Input records:
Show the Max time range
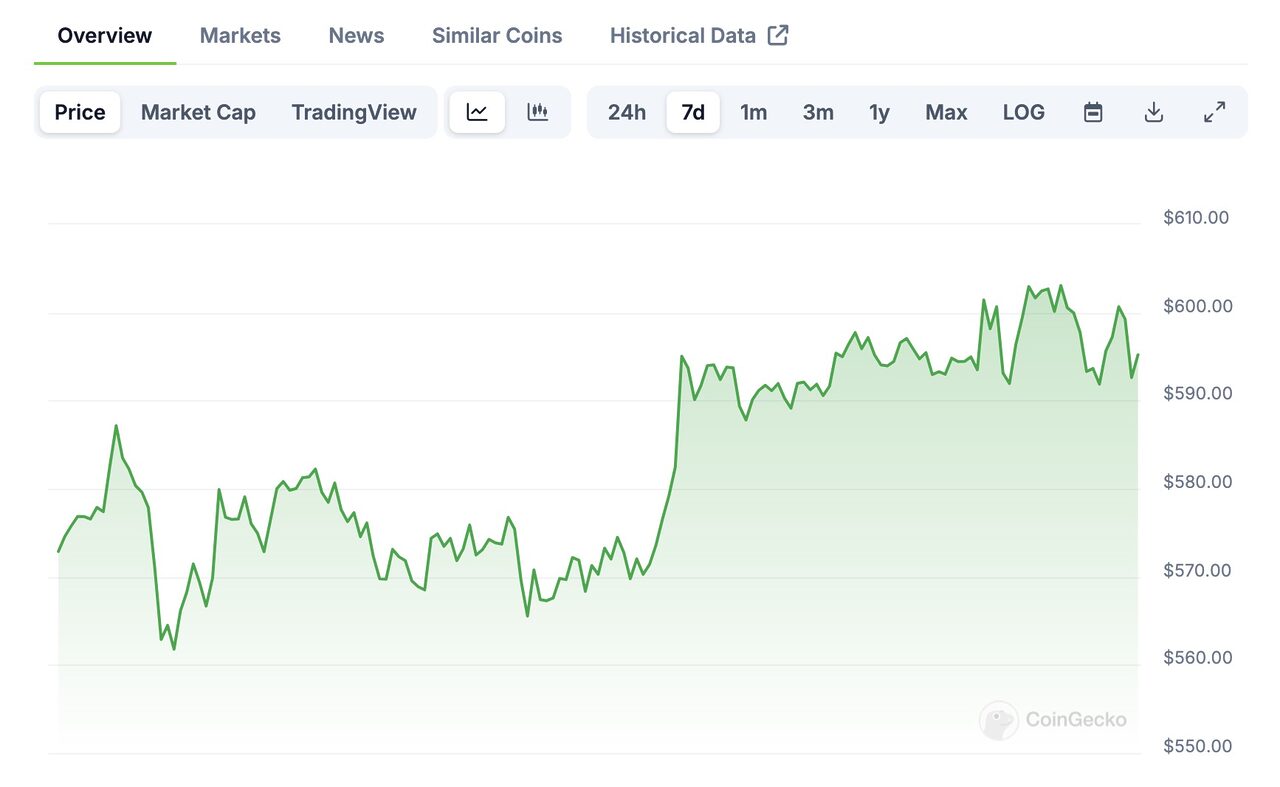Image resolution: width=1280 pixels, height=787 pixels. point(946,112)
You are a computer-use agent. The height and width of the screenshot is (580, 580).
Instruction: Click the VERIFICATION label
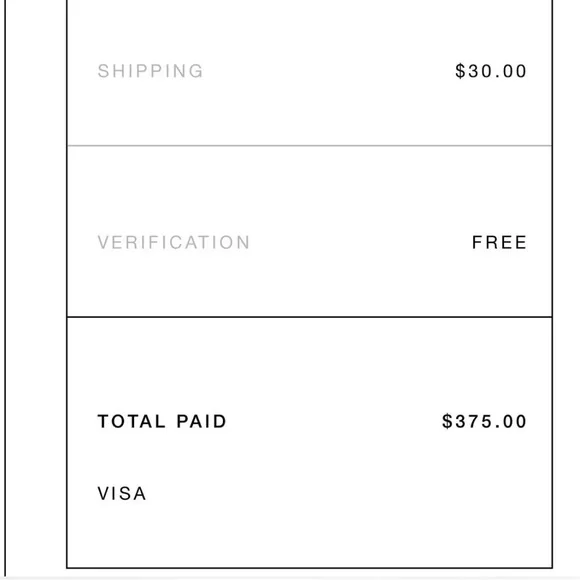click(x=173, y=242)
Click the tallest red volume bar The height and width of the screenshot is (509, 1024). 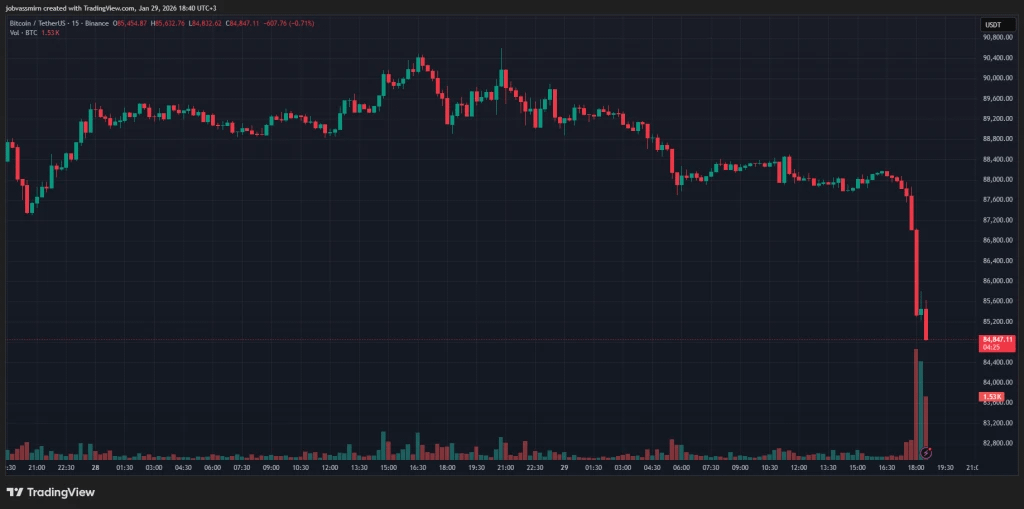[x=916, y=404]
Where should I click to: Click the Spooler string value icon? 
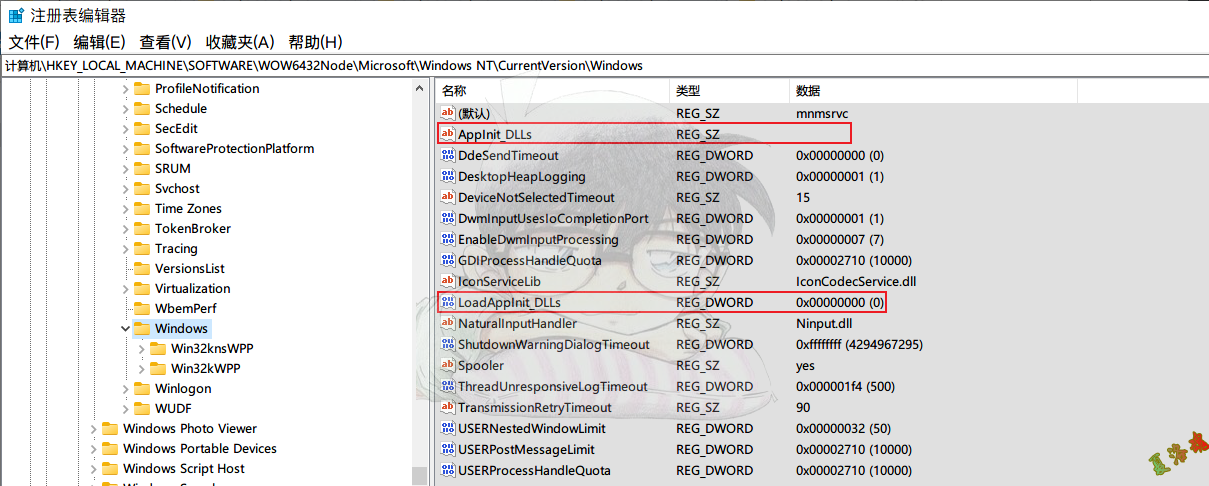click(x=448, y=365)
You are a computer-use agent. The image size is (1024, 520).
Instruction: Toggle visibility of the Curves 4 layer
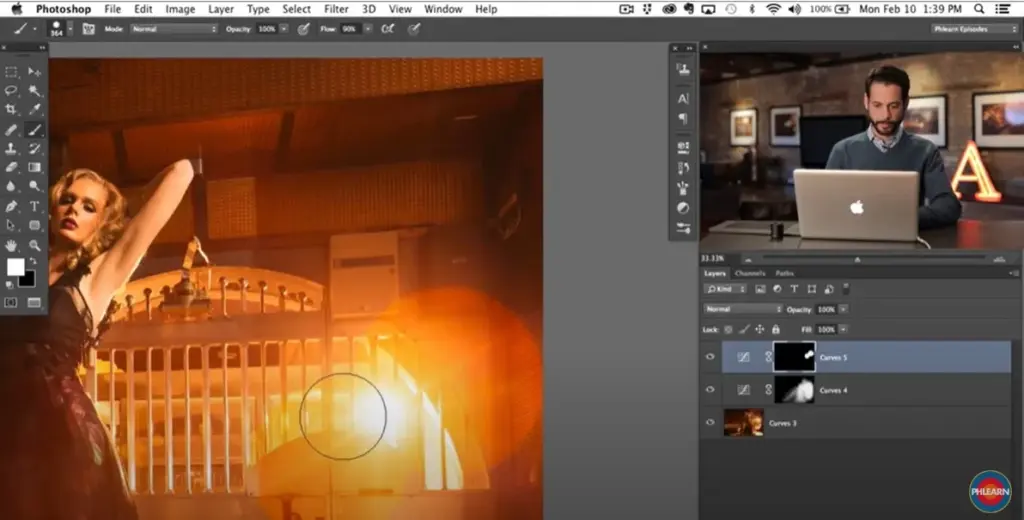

---

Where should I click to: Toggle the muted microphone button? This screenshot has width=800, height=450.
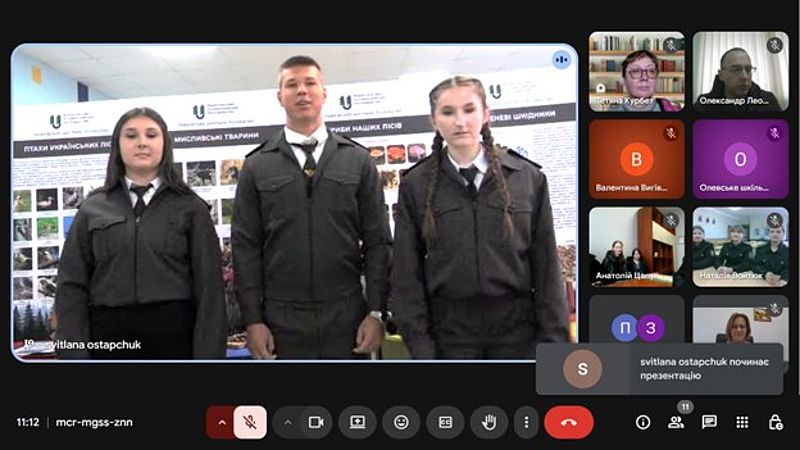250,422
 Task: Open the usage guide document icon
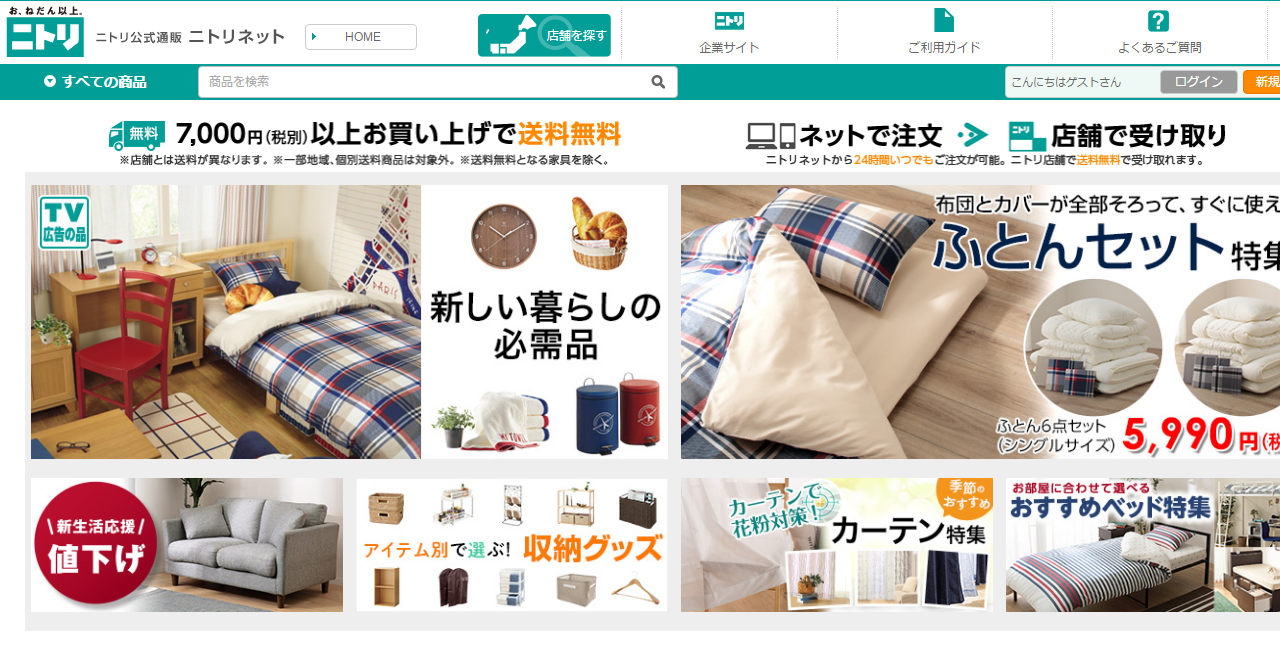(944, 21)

...

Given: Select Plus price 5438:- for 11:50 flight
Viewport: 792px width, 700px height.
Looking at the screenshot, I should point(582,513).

Goal of the exercise:
Pull every line that holds the string "agent" out of the records.

Task result:
You are a computer-use agent. The height and width of the screenshot is (580, 580).
You are a computer-use agent. The image size is (1024, 520).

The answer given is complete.